_REQUIREMENT:_
Drop the pictures and repeat exactly from the "Toggle the like heart on the top tweet" line down to the last line of the entries below.

_PROVIDED DATA:_

-------

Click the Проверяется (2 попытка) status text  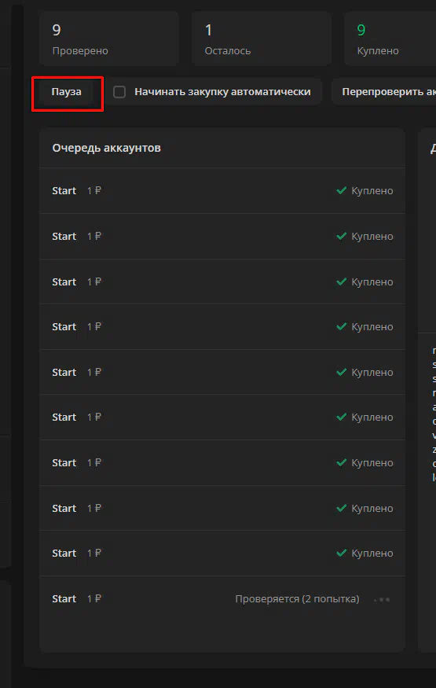[297, 599]
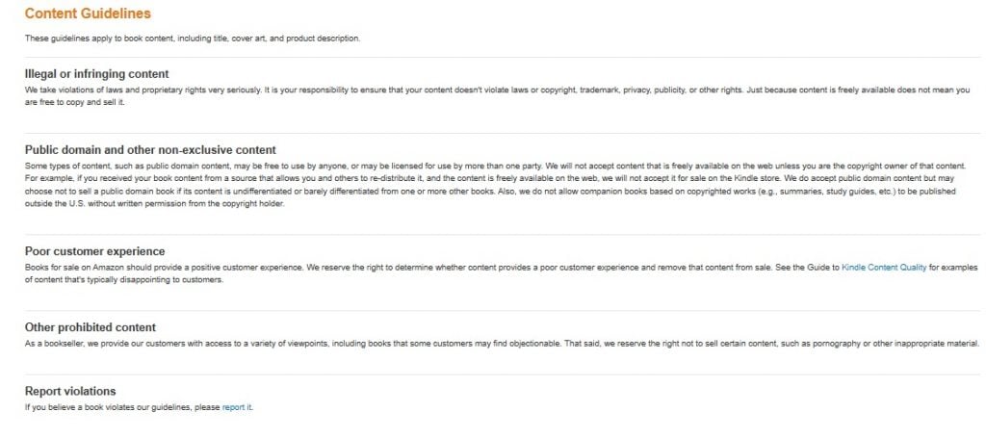Click the Public domain and other non-exclusive content heading
Viewport: 986px width, 438px height.
coord(150,150)

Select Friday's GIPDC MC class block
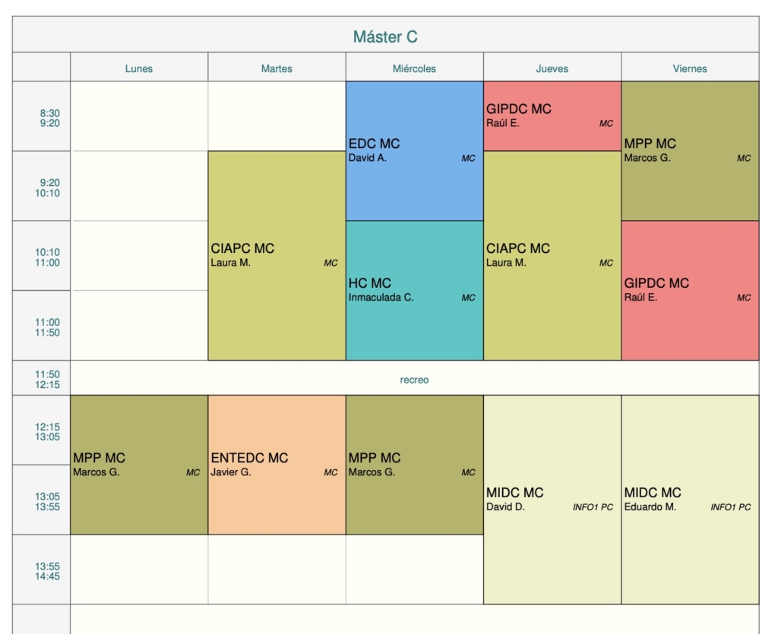(x=690, y=290)
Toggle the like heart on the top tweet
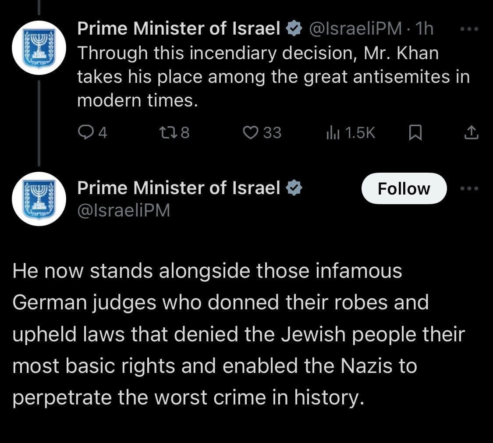The image size is (493, 443). (251, 132)
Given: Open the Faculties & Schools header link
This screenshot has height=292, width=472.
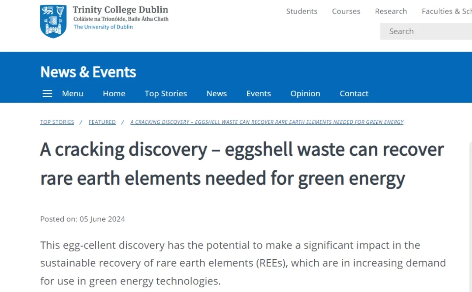Looking at the screenshot, I should click(x=447, y=11).
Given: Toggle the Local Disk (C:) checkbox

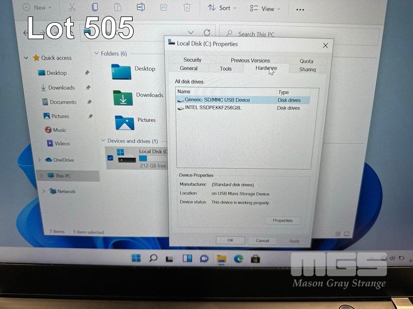Looking at the screenshot, I should point(110,158).
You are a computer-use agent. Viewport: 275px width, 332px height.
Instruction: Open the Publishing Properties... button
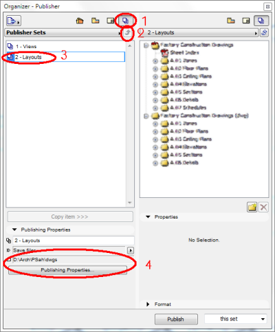[x=67, y=270]
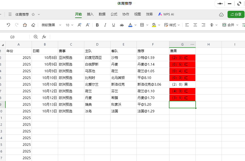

-------

_TASK RESPONSE:_
Toggle the like heart on the top tweet
The image size is (493, 443). (251, 132)
Given: Open the Faculties & Schools header link
This screenshot has height=292, width=472.
Looking at the screenshot, I should click(x=447, y=11).
Given: Toggle the Local Disk (C:) checkbox

Looking at the screenshot, I should point(110,158).
You are a computer-use agent. Viewport: 275px width, 332px height.
Instruction: Open the Publishing Properties... button
[x=67, y=270]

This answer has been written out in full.